JUDGE, JURY & EXECUTIONER
Today's reading: Jonah

"This change of plans upset Jonah, and he became very angry. So he complained to the Lord about it: Didn't I say before I left home that you would do this, Lord? That is why I ran away to Tarshish! I knew that you were a gracious and compassionate God, slow to get angry and filled with unfailing love. I knew how easily you could cancel your plans for destroying these people. Just kill me now, Lord! I'd rather be dead than alive because nothing I predicted is going to happen." Jonah 4:1-3 NLT

Conviction? This early in the morning, Lord? Honestly. Reading these verses were nothing short of having a mirror installed in my Bible.

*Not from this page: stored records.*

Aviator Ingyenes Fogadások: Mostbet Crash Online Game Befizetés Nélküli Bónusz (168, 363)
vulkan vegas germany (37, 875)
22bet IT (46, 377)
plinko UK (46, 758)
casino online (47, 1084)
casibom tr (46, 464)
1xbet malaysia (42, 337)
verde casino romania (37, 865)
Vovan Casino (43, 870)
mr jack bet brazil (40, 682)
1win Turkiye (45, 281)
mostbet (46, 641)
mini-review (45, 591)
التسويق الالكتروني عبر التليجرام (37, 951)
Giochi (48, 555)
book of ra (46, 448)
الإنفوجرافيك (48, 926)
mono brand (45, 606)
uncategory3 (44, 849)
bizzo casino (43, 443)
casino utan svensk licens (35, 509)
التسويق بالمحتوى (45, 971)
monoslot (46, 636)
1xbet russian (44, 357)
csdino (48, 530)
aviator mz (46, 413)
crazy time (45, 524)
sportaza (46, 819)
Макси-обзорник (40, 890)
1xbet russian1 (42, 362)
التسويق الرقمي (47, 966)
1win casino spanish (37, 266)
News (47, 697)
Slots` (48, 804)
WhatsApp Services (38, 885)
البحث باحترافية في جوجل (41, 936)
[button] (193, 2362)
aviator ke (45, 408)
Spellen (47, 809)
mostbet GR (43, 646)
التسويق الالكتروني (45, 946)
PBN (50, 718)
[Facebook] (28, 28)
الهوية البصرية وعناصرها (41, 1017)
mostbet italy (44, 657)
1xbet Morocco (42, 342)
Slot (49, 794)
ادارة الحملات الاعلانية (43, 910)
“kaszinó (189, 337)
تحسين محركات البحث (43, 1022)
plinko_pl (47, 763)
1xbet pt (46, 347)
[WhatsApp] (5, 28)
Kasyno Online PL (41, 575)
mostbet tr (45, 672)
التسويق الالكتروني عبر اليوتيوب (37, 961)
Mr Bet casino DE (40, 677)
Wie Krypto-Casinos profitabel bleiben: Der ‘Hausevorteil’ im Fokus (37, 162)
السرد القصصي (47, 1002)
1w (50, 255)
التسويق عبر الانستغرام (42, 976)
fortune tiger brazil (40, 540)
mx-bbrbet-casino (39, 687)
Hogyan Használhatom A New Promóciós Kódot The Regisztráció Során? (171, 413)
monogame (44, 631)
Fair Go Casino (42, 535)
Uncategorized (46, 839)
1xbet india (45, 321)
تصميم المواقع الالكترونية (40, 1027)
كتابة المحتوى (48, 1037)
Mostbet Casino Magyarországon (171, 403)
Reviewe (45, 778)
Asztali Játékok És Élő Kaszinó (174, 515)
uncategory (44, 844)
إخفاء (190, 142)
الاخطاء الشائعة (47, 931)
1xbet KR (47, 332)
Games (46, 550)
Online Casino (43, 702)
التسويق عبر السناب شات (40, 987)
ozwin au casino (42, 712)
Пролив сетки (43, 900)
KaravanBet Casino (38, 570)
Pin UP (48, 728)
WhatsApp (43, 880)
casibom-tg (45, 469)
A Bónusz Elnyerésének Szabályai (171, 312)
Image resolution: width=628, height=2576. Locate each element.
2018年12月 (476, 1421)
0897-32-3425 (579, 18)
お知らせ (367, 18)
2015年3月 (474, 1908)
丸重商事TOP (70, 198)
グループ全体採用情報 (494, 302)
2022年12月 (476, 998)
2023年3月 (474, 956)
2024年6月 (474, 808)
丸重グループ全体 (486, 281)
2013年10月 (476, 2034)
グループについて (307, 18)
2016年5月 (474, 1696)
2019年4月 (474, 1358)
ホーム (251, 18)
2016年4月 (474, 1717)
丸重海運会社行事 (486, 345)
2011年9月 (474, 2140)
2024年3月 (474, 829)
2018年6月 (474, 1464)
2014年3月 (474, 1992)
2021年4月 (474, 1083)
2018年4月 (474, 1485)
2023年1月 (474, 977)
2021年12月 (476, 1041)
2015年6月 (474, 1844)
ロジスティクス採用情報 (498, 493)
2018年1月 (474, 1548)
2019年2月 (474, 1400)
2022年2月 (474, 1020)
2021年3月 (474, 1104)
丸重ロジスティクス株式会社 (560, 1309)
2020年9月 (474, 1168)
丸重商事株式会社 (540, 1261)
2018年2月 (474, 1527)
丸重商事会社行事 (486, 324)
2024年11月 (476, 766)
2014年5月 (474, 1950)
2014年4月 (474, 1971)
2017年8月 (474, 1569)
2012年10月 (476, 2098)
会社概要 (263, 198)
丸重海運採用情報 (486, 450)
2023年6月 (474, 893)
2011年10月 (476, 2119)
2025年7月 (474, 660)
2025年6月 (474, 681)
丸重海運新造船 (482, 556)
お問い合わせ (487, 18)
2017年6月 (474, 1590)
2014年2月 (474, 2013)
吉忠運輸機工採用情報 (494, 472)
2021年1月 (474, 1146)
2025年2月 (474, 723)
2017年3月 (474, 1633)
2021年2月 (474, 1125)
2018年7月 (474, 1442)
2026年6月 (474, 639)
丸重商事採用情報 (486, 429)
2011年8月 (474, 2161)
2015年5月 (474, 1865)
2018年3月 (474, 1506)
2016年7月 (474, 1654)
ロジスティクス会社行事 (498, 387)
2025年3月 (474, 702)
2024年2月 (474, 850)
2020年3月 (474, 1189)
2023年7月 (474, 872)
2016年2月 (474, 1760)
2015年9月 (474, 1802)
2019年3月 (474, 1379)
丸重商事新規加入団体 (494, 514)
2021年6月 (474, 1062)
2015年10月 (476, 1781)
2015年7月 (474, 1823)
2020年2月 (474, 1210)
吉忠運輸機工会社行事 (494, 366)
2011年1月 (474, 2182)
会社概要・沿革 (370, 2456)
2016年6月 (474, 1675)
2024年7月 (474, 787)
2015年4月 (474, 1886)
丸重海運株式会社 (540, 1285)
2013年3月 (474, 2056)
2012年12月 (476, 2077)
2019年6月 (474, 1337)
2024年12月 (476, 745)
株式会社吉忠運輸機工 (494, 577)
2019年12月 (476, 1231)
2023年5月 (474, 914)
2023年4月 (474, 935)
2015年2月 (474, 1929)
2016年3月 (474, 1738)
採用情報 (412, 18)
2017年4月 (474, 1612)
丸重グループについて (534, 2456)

Why not, all those years ago, put my name in there instead of Jonah's?

An attitude check has been made--and I came up short, very short, of the mark you set for me.

I, like Jonah, have decided some folks have fallen off the radar screen of your grace.

I have written several off as undeserving.

There are those I consider unworthy, unlovely, unlikable and uncouth.

And this morning? Those folks aren't the ones sitting under conviction--it's me. Here I am, in your presence, smelling like a three day-old tunafish sandwich. I'm pouting in the desert I've made for myself under a shade tree you've provided.

Who do I think I am? Nothing short of your love has saved me. No one, myself included, truly deserves it.

Thanks, Lord. Thanks for reminding me of who I really am!